Critiques filtrées sur 5 étoiles  
Tombée par hasard sur ce titre de Nancy Huston, je l'emprunte à la médiathèque pour un challenge. Je suis à nouveau sous le charme de sa plume. Je ne sais pas vraiment expliquer pourquoi ni comment mais je trouve que Nancy Huston a l'art littéraire au bout des doigts. Ce récit est original et, est une vraie oeuvre littéraire pour moi. Pour en avoir lu que deux, je ne sais pas si c'est la marque de l'auteur, nous avons dans Instruments des ténèbres deux narrations: d'une part Nadia, dite Nada, auteur américaine qui écrit ses mémoires le carnet scordatura et son manuscrit. Elle écrit un roman historique sur une jeune française de la fin XVIIe début XVIIIe siècle condamnée à la pendaison qui s'intitule Sonate de la résurrection. Les deux oeuvres s'intercalent.

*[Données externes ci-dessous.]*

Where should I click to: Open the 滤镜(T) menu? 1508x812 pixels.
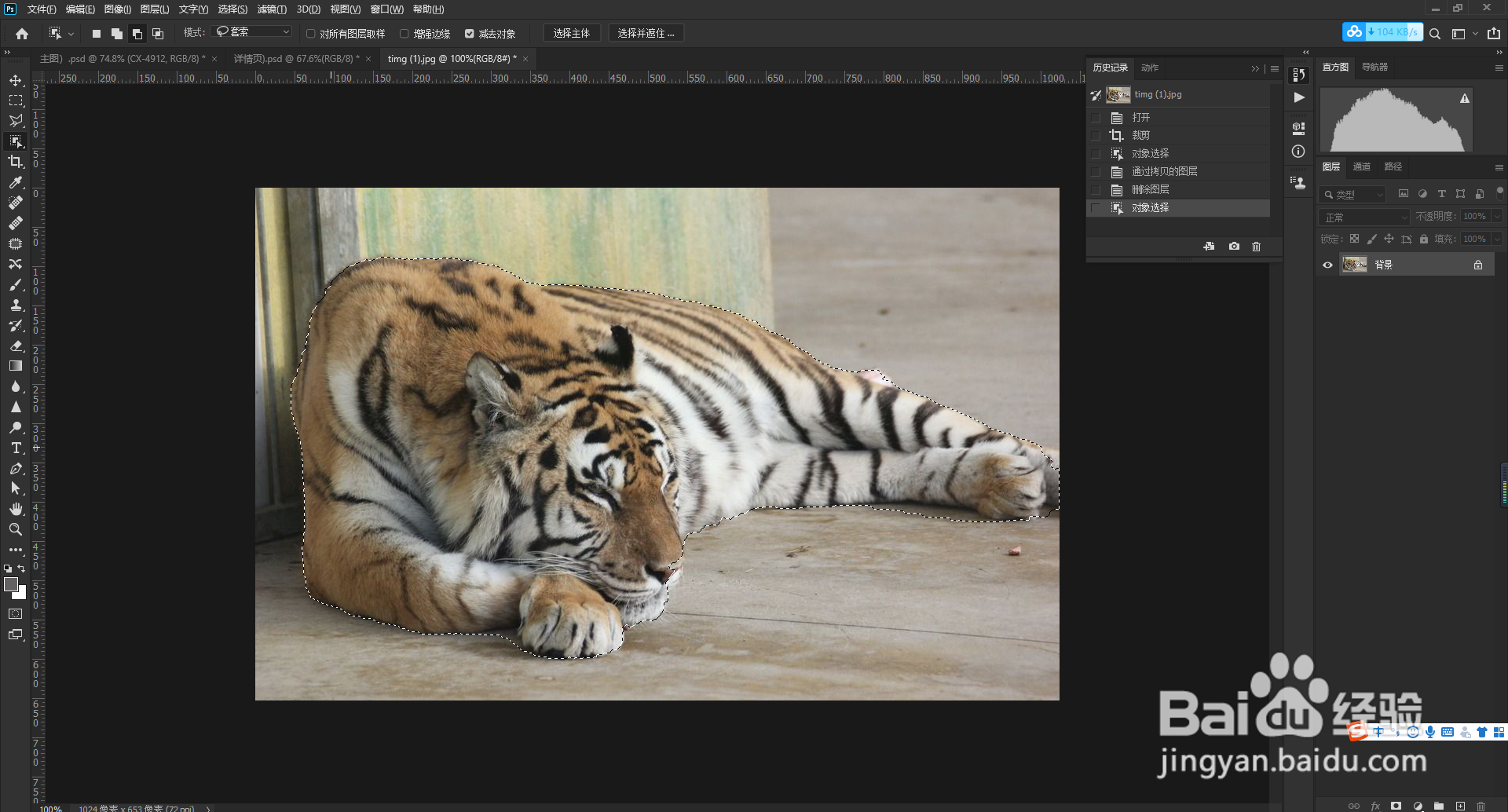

La narratrice confie d'abord dans ses mémoires ses difficultés d'écriture pour son roman et petit à petit la cruelle histoire de Barbe la jeune française fait remonter les blessures de la vie de Nada.
Les deux récits sont assez violents mais le désespoir se transforme sous la plume de Nada. Une lutte pour la vie, le passé se mue pour permettre à la narratrice de dépasser ses blessures.
Un beau roman que je conseille vivement.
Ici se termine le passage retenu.